Document passage:
* * * * * * *
Reserve aircrew delivers Tinker's first KC-46A for initial maintenance

  • Published
  • By April McDonald
  • 72nd Air Base Wing Public Affairs

The 76th Aircraft Maintenance Group held a small ceremony Sept. 10, 2020, to celebrate a big milestone.

The first KC-46A Pegasus aircraft arrived at Tinker Air Force Base on Thursday to receive its initial Maintenance C Check. The aircraft was flown by an aircrew with the 10th Flight Test Squadron, an Air Force Reserve Command unit assigned to the 413th Flight Test Group.

“It is an extremely exciting and satisfying day for all of the members of the KC-46 flight within the 10th FLTS,” said Lt. Col. Jerreme Camper, 10th FLTS KC-46 flight commander. “We started planning for this day a little over four years ago and are so thankful for all of the people who helped us create a KC-46 flight from scratch within the 10th FLTS. Securing new positions and training obstacles were only a few of the many obstacles we had to overcome.”

Col. Greg Lowe, 76th AMXG commander, said the workforce is excited to get started on it.
* * * * * * *
Material:
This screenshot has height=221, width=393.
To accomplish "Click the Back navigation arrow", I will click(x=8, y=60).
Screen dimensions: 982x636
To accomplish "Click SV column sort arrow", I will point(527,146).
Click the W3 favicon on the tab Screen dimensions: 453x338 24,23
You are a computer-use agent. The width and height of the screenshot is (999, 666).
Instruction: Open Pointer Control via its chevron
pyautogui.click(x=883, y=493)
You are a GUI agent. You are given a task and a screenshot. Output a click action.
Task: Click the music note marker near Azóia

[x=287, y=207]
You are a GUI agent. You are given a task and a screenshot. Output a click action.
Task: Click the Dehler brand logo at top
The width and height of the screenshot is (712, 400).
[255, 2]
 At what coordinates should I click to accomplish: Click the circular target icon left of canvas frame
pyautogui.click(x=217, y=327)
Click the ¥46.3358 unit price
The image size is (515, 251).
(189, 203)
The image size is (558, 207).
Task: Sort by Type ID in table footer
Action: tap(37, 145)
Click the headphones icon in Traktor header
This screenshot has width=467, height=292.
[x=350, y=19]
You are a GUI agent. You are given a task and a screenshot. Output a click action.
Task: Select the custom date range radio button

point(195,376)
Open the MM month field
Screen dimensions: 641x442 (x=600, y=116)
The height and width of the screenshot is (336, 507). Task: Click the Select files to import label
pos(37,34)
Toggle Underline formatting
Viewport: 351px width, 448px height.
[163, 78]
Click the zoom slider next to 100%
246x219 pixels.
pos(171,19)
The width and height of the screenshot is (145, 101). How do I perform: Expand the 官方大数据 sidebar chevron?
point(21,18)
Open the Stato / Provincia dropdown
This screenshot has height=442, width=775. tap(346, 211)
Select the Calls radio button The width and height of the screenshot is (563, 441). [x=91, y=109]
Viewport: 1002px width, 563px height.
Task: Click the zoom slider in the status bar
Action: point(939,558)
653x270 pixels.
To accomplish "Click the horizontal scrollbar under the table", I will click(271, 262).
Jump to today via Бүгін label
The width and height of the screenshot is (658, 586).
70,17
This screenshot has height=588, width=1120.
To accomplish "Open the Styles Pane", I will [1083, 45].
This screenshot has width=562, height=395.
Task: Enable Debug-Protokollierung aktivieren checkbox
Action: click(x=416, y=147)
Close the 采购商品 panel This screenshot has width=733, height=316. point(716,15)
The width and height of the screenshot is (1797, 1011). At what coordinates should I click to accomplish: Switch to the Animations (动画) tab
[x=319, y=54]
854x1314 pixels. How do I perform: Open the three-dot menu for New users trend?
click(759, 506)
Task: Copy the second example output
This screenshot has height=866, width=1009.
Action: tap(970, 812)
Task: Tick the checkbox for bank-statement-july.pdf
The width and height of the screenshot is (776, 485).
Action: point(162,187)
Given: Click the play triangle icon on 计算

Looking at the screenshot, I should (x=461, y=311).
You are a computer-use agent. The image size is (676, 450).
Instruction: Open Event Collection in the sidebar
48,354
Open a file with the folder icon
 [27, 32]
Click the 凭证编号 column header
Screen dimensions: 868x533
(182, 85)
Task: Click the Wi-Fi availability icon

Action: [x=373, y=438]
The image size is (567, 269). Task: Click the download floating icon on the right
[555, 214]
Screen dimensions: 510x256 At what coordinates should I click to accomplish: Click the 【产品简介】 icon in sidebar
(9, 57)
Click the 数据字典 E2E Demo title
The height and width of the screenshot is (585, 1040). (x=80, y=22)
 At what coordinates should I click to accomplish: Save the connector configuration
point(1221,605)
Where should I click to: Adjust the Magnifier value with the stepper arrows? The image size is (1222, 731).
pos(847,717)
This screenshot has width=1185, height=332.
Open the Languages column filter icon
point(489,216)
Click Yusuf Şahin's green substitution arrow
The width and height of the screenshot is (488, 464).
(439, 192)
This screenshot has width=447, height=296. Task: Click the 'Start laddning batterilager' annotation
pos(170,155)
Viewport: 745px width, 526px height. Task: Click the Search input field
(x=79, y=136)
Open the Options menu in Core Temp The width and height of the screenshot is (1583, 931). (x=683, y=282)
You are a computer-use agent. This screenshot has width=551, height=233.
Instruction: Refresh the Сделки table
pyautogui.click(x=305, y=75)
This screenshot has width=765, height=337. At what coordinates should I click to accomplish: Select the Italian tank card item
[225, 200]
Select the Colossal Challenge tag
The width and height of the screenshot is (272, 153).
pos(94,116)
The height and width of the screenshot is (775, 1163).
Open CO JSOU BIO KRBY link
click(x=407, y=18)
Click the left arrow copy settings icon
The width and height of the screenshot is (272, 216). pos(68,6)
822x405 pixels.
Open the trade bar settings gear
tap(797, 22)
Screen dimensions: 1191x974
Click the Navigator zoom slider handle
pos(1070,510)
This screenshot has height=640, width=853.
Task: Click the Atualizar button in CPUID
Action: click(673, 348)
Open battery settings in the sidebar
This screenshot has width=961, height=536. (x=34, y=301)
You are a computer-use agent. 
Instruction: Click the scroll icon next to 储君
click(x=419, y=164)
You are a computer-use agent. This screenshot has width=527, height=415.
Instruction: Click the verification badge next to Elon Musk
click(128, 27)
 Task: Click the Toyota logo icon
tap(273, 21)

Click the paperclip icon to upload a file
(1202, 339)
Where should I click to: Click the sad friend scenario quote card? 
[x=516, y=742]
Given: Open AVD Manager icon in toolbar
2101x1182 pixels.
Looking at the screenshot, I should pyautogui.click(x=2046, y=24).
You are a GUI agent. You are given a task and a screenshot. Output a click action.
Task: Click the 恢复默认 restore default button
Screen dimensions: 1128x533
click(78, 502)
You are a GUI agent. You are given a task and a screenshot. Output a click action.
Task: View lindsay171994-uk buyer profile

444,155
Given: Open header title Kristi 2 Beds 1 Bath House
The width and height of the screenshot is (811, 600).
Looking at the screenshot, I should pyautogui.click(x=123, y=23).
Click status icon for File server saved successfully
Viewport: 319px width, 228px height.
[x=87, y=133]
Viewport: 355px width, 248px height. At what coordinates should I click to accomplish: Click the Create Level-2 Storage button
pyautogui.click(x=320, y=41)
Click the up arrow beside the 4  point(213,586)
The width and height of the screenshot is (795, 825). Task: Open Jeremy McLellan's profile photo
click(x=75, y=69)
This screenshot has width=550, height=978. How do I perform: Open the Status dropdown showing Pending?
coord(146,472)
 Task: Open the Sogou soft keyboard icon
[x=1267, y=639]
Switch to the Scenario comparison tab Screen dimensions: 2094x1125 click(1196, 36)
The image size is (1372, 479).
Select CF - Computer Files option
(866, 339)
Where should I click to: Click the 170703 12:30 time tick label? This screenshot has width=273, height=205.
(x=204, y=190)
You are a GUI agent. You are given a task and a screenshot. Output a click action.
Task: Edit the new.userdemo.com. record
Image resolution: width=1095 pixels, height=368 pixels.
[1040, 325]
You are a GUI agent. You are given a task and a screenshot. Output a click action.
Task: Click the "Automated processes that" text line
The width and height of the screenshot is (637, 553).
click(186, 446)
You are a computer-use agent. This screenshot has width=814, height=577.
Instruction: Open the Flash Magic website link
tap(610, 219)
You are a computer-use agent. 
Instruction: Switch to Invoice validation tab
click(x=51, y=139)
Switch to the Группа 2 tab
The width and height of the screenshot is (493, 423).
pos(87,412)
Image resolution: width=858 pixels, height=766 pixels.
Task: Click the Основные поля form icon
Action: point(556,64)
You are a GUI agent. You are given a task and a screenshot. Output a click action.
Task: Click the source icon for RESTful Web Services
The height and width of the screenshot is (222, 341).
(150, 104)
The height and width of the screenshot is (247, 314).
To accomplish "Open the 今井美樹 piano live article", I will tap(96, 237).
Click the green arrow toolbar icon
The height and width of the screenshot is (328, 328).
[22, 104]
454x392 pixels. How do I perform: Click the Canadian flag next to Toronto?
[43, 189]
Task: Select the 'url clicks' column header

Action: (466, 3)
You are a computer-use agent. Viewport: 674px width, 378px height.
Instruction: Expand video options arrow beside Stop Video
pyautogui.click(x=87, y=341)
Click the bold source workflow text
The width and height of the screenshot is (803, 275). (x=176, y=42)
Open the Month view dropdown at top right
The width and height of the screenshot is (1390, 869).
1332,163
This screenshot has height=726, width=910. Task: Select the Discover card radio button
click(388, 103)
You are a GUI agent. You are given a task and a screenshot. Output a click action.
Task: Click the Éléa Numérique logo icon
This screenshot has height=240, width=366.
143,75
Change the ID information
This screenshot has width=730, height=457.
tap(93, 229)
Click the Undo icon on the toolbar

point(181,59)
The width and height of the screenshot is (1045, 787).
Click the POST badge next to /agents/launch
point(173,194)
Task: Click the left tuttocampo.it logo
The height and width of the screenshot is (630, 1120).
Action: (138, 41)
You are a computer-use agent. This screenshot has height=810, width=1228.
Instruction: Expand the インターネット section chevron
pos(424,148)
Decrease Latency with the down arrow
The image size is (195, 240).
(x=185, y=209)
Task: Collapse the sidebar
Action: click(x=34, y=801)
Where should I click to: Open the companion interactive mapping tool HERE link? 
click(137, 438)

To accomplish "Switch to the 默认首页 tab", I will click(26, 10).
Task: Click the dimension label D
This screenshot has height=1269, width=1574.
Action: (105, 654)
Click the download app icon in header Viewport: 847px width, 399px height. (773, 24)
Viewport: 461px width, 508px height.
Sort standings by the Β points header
* * * * * * *
Continue the article on the first KC-46A's arrival at Tinker from the point where it stops.

The output:
“It’s an amazing day,” he said. “It’s a unique thing in the Air Force to have a new weapon system come online.”

Lowe said while it’s the start of a new chapter for Tinker, it is also just another day in the Oklahoma City Air Logistics Complex’s long history of performing world-class maintenance for nearly 80 years.

“This base, and this community, is a central hub for airpower for the United States,” he said. “In one sense, it’s just another day, but for the men and women who will work on the KC-46 here at Tinker it is absolutely a groundbreaking day.”

The KC-46 fleet is the first in Air Force history to use Federal Aviation Administration techniques. That means every two years the aircraft will come to Tinker for an overhaul to keep in line with those maintenance practices.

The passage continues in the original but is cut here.